Oggigiorno chiunque si dichiari ha paura di sentirsi rispondere con sei terribili parole. Parole che farebbero tremare le ginocchia a qualsiasi individuo fornito di articolazioni. Se sei un invertebrato mi dispiace per te ma non rientri nella categoria. "Ti vedo solo come un amico".
Tutti a criticare i cosiddetti "friendzonatori" vedendo i "Friendzonati" come martiri o eroi di guerra. Ebbene, capovolgiamo il punto di vista.
Era una bellissima giornata. Ti sei svegliato stranamente di buon umore con il pensiero "nulla potrà rovinare questo giorno". Oppure era solo un grigio lunedì di scuola.
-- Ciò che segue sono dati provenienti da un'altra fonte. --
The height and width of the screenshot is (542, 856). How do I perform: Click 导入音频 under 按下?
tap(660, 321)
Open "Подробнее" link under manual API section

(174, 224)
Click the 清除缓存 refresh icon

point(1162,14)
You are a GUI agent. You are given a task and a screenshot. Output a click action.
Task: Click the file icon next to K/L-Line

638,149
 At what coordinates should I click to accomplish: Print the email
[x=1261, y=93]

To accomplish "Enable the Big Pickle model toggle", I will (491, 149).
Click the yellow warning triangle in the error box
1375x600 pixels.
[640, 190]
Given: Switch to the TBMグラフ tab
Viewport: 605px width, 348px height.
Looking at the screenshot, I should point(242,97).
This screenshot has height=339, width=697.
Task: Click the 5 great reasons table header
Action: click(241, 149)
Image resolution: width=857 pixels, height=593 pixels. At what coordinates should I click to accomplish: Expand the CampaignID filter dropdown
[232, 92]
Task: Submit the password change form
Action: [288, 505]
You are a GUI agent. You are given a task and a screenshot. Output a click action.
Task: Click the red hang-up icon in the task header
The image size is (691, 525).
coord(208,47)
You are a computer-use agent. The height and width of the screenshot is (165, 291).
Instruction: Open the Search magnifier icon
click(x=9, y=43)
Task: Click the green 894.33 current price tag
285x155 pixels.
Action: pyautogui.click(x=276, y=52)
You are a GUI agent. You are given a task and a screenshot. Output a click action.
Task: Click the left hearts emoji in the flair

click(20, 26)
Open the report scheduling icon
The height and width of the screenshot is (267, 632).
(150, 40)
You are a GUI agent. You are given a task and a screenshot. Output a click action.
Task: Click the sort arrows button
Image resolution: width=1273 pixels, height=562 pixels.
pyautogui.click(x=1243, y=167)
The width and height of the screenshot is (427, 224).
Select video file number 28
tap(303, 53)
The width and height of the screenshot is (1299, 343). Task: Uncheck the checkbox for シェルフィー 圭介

Fatto sta che ti sei svegliato e hai trascinato il tuo corpo fuori casa, con malavoglia o meno poco importa. Passeggi senza meta e incontri un tuo/a amico/a. Ti sbracci per farti vedere. Le passeggiate sono sempre più divertenti in compagnia. Come ogni altra cosa del resto. Comunque, iniziate a parlare. Lui/lei sembra strano/a. Magari si torce le dita in modo nervoso, o sposta lo sguardo su qualsiasi altra cosa che non sia tu. Alcuni temerari provano con la domanda "Tutto bene?". Altri invece cercano di ignorare la sensazione di disagio che si fa largo nella loro testolina. Cosa sarebbe meglio? Ma sì, buttiamoci.
<Tutto bene?>
L'amico/a si fa ancora più nervoso. Forse hai usato le parole sbagliate.
<Ti devo dire una cosa>
Ecco, forse queste parole hanno lo stesso peso delle sei scritte in precedenza. Nella tua testa si ammucchiano un sacco di strani pensieri. "Cosa mi vorrà dire? "Oddio, e se poi mi dice che gli piaccio?" "Ma porca di quella... non si può iniziare una frase così!". Sei un mix di emozioni in poche parole. Mentre tutti questi pensieri rimbombano nella tua testolina, cerchi di pensare ad un modo carino per scaricarlo. Anche se sono più che sicura che il modo carino non ci sia. Non se si ha un cuore, almeno.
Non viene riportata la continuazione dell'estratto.